> **SUPPLIED MATERIAL**:
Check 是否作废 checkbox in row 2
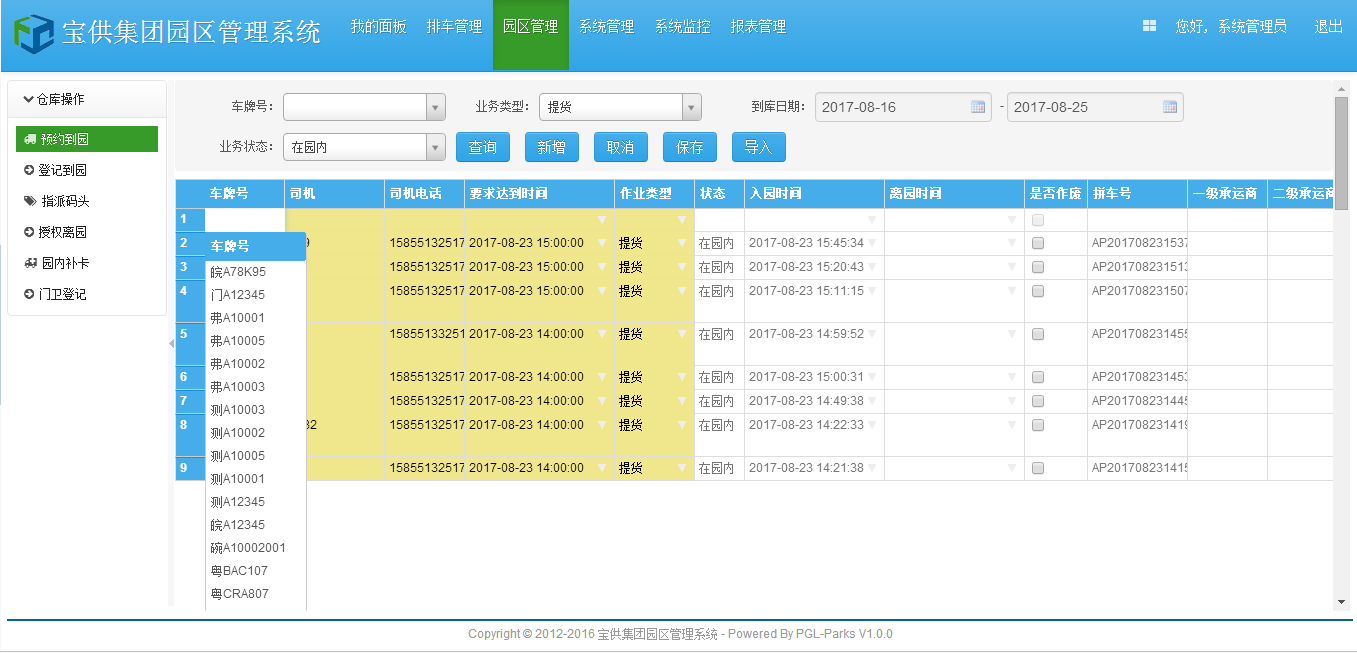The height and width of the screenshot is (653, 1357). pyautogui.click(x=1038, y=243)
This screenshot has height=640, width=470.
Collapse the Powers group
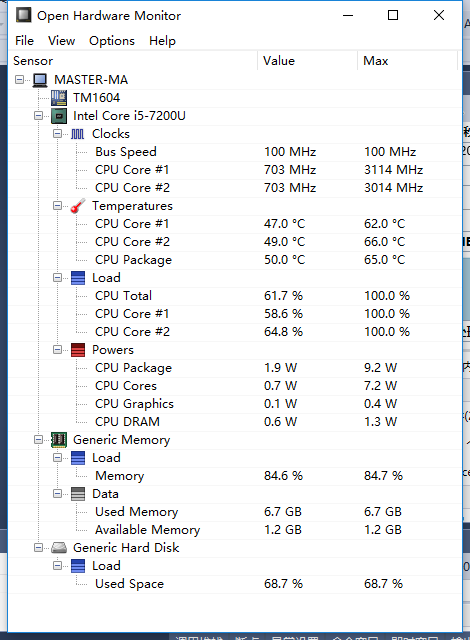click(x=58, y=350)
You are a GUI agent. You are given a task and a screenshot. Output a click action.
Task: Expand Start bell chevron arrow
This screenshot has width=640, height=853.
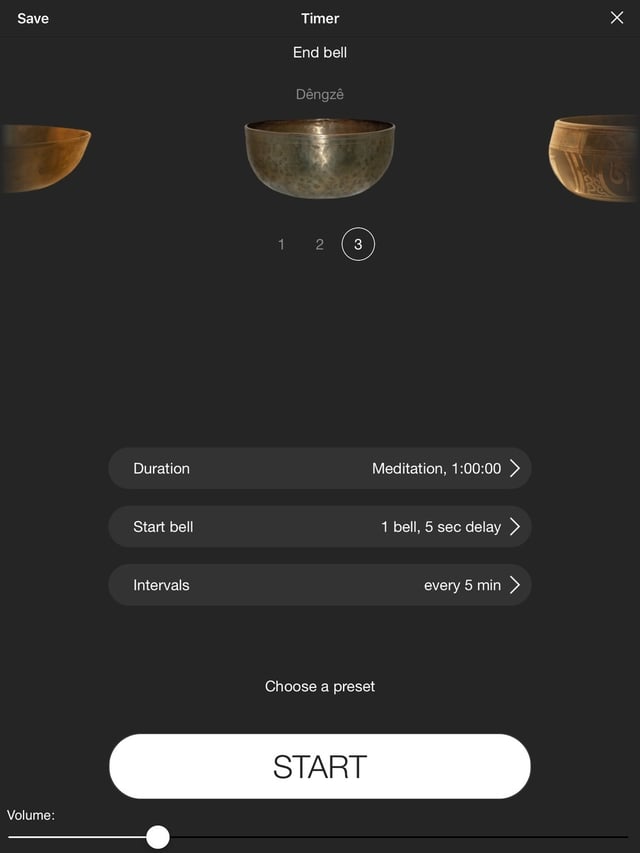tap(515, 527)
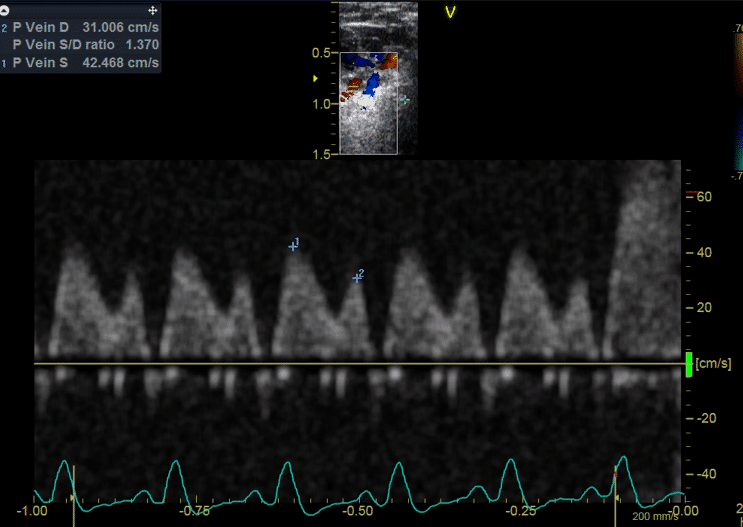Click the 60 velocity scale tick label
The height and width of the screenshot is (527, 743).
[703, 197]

> **WORK TASK**: Text only, pictures out: give every record again as written.

> **SOLVED PROBLEM**:
Check 是否作废 checkbox in row 2
The height and width of the screenshot is (653, 1357). pyautogui.click(x=1038, y=243)
This screenshot has height=640, width=470.
Collapse the Powers group
click(x=58, y=350)
You are a GUI agent. You are given a task and a screenshot. Output a click action.
Task: Expand Start bell chevron arrow
This screenshot has width=640, height=853.
tap(515, 527)
Click the 60 velocity scale tick label
The height and width of the screenshot is (527, 743).
[703, 197]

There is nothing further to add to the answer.